*WHAT THE TASK REQUIRES*
Your copy should hold only the lines from the one holding "Instruction: Switch to API Keys settings" through the last line of the records below, both included, each exact and with no pictures.

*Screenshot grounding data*
•••
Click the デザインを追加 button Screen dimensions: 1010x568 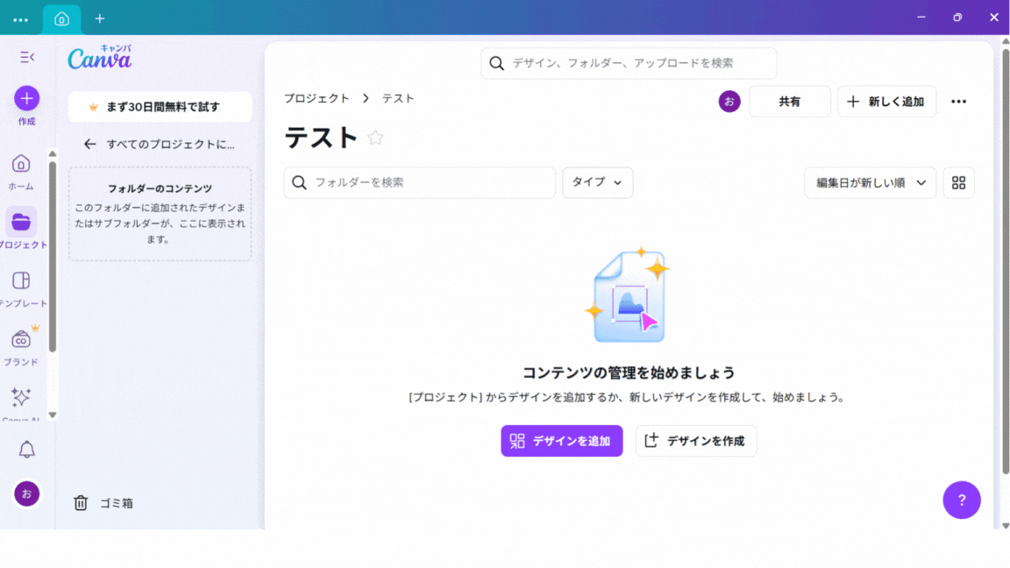561,441
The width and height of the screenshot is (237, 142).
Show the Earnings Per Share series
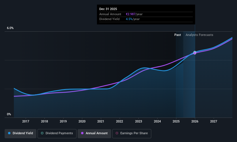coord(132,133)
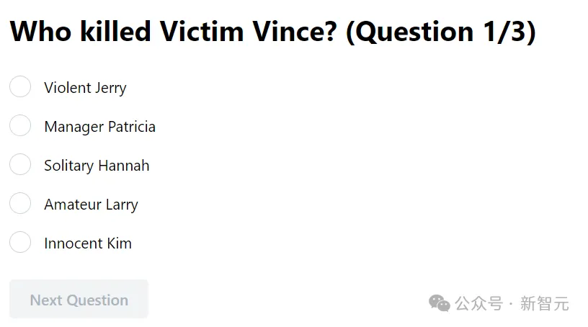Click the WeChat logo icon in the watermark

point(439,303)
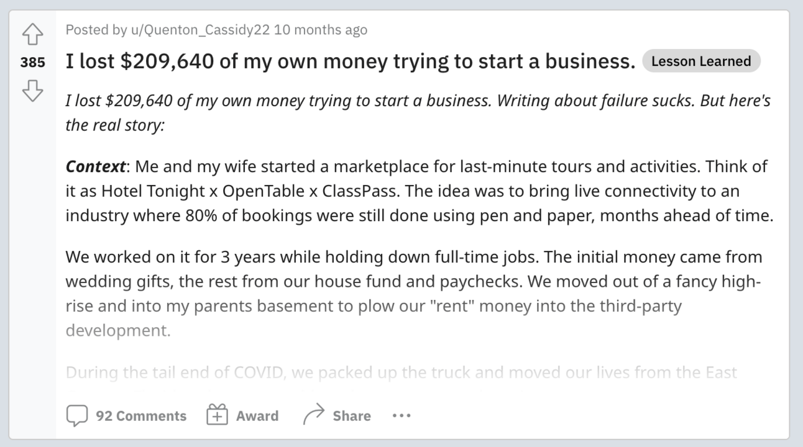Click the gift box award icon
This screenshot has width=803, height=447.
point(218,415)
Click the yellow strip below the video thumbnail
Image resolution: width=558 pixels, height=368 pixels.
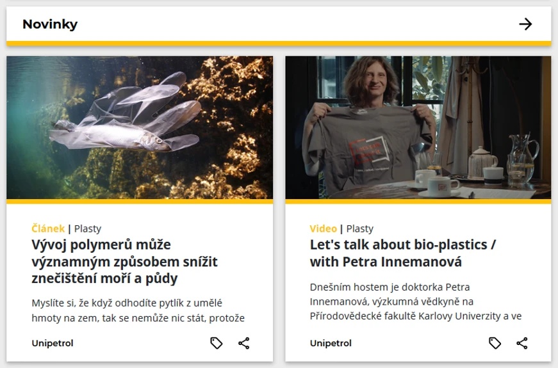pyautogui.click(x=418, y=201)
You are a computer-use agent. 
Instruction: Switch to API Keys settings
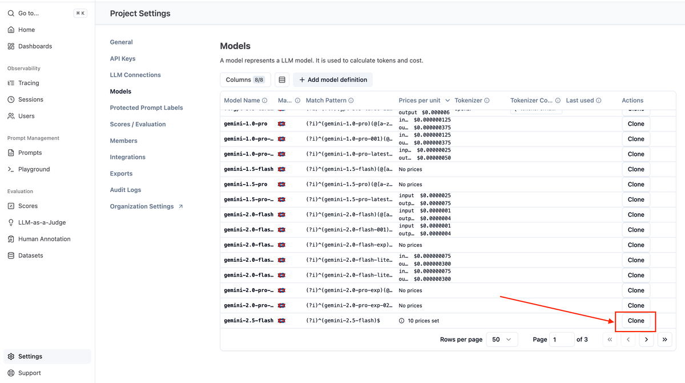(x=123, y=59)
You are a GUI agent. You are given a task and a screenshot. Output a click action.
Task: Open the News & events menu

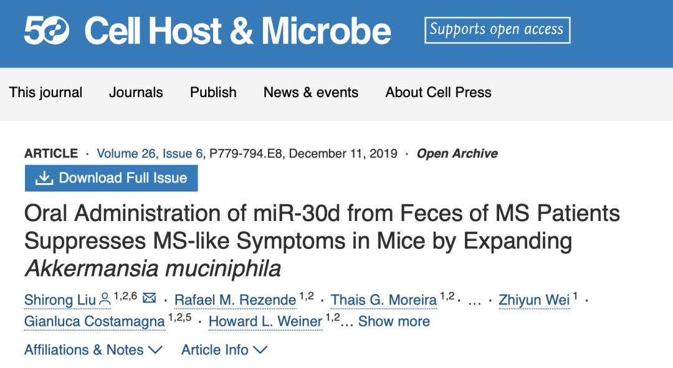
•••
*SOLVED PROBLEM*
Instruction: Switch to API Keys settings
(x=123, y=59)
You are a GUI agent. You are given a task and a screenshot. Output a click action.
Task: Open the News & events menu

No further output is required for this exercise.